_TASK INSTRUCTIONS_: Output only the line that contains "The height and width of the screenshot is (1160, 888)." and the lines after it, all verbatim, through the last one below.

(Collected data)
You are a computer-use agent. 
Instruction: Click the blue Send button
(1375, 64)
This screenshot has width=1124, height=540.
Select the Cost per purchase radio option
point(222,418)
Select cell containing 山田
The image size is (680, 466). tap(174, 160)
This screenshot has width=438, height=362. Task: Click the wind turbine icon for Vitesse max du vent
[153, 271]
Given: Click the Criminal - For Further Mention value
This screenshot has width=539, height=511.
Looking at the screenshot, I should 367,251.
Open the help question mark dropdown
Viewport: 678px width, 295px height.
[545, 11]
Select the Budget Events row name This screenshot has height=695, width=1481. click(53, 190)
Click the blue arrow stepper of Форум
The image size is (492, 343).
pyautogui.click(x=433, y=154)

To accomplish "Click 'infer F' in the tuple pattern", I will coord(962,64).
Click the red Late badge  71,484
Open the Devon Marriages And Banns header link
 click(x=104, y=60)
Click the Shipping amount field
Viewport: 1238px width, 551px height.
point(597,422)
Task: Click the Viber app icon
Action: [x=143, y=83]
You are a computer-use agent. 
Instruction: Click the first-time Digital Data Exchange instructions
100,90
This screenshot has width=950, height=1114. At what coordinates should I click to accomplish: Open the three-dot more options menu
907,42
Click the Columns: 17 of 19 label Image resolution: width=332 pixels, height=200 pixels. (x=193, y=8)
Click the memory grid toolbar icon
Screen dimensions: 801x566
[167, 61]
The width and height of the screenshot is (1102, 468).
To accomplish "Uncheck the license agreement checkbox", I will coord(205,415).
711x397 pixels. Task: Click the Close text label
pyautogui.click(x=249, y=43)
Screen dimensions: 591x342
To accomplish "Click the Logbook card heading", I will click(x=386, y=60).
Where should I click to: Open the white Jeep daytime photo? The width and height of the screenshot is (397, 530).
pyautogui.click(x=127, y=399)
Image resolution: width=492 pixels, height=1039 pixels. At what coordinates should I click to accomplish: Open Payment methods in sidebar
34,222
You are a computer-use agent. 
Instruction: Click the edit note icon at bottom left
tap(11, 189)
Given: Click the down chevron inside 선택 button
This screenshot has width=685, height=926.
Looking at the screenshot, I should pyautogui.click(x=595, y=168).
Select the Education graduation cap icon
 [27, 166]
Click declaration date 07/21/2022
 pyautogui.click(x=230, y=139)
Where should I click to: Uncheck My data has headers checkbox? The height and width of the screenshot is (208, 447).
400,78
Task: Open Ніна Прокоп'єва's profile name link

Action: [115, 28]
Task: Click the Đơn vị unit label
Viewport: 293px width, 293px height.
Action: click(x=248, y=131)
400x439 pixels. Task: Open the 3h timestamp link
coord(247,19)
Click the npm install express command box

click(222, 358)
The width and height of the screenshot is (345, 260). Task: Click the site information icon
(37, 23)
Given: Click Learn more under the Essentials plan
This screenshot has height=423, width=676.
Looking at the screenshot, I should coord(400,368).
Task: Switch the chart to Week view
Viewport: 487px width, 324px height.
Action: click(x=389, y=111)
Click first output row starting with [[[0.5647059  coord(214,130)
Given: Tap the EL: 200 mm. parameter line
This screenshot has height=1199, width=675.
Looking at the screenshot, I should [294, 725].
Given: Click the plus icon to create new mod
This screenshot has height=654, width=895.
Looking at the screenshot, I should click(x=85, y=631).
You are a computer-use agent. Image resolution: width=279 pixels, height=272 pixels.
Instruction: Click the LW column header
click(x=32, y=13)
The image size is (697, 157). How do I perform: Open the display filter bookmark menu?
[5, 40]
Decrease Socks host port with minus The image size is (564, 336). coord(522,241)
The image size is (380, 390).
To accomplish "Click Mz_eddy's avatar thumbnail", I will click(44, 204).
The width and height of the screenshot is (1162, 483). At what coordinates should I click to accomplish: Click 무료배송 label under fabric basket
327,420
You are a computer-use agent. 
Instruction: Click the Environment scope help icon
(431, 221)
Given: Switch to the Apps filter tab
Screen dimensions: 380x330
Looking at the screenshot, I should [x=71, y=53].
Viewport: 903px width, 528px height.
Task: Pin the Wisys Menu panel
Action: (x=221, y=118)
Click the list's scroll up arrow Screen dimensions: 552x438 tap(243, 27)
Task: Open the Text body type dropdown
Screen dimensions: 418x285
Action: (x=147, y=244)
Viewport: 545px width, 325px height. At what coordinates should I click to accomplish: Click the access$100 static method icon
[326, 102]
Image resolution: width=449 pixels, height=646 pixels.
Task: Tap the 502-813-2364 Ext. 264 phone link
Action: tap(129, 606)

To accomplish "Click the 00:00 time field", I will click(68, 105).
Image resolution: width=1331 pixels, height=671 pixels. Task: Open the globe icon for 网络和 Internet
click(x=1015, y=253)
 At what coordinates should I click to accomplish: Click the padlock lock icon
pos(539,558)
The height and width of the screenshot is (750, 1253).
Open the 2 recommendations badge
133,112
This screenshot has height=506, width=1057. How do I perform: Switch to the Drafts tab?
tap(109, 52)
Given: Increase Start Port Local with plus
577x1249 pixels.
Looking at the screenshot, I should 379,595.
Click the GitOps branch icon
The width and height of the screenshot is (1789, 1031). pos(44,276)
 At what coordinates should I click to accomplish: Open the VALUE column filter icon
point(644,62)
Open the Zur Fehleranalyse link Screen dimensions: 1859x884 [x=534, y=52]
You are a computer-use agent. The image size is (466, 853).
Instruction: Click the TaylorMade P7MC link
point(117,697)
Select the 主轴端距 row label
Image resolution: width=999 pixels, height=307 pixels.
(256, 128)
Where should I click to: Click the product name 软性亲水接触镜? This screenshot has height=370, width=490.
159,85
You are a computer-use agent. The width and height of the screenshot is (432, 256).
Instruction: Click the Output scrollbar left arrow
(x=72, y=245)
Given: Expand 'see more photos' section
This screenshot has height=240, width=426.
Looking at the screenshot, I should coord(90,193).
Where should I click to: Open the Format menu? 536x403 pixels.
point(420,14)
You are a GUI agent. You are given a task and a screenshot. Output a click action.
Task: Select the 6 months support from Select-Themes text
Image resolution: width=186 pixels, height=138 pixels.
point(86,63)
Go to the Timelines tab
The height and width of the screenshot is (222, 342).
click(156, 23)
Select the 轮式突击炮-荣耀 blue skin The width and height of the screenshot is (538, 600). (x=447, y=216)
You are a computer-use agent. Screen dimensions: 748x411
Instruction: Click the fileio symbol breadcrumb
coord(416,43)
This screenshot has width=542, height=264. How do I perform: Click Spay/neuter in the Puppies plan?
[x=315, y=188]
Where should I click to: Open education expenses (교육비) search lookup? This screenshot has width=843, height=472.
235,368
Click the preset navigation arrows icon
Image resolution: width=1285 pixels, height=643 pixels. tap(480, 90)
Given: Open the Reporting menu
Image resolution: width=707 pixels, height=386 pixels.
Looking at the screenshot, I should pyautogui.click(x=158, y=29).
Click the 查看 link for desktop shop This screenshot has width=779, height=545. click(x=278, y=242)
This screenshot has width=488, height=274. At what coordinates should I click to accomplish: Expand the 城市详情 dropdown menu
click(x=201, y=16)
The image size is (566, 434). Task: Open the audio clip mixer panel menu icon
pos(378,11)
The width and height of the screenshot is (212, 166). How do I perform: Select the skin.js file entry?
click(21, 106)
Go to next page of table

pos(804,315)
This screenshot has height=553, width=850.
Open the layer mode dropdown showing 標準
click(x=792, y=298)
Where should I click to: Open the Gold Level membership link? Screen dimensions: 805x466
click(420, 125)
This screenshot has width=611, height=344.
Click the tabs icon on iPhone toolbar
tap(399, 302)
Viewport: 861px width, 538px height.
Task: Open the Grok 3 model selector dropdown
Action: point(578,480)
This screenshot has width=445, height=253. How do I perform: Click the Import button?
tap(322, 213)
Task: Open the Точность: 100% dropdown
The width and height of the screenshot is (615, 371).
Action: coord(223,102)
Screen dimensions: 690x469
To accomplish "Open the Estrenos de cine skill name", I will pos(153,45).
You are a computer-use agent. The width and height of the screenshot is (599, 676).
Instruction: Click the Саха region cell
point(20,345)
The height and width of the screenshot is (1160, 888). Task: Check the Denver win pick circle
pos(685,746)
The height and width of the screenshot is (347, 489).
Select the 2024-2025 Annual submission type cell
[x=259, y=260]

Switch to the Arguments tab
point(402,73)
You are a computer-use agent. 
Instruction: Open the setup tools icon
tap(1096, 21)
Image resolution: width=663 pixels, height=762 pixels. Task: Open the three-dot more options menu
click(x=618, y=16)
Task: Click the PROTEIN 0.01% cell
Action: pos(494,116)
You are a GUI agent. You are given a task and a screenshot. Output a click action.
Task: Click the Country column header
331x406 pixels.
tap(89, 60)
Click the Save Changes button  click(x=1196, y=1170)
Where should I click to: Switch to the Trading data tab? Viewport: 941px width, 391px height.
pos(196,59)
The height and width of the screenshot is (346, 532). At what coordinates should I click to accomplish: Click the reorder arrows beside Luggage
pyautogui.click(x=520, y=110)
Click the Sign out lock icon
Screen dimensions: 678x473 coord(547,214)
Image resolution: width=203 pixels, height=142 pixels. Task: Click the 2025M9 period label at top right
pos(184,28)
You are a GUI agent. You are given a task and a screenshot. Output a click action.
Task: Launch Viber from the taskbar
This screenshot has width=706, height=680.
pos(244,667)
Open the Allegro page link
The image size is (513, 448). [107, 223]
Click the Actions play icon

_FINISHED TASK_:
The height and width of the screenshot is (1160, 888). Task: Check the Denver win pick circle
pos(685,746)
The height and width of the screenshot is (347, 489).
Select the 2024-2025 Annual submission type cell
[x=259, y=260]

Switch to the Arguments tab
point(402,73)
You are a computer-use agent. 
Instruction: Open the setup tools icon
tap(1096, 21)
Image resolution: width=663 pixels, height=762 pixels. Task: Open the three-dot more options menu
click(x=618, y=16)
Task: Click the PROTEIN 0.01% cell
Action: pos(494,116)
You are a GUI agent. You are given a task and a screenshot. Output a click action.
Task: Click the Country column header
331x406 pixels.
tap(89, 60)
Click the Save Changes button  click(x=1196, y=1170)
Where should I click to: Switch to the Trading data tab? Viewport: 941px width, 391px height.
pos(196,59)
The height and width of the screenshot is (346, 532). At what coordinates should I click to accomplish: Click the reorder arrows beside Luggage
pyautogui.click(x=520, y=110)
Click the Sign out lock icon
Screen dimensions: 678x473 coord(547,214)
Image resolution: width=203 pixels, height=142 pixels. Task: Click the 2025M9 period label at top right
pos(184,28)
You are a GUI agent. You are given a task and a screenshot. Output a click action.
Task: Launch Viber from the taskbar
This screenshot has width=706, height=680.
pos(244,667)
Open the Allegro page link
The image size is (513, 448). [107, 223]
Click the Actions play icon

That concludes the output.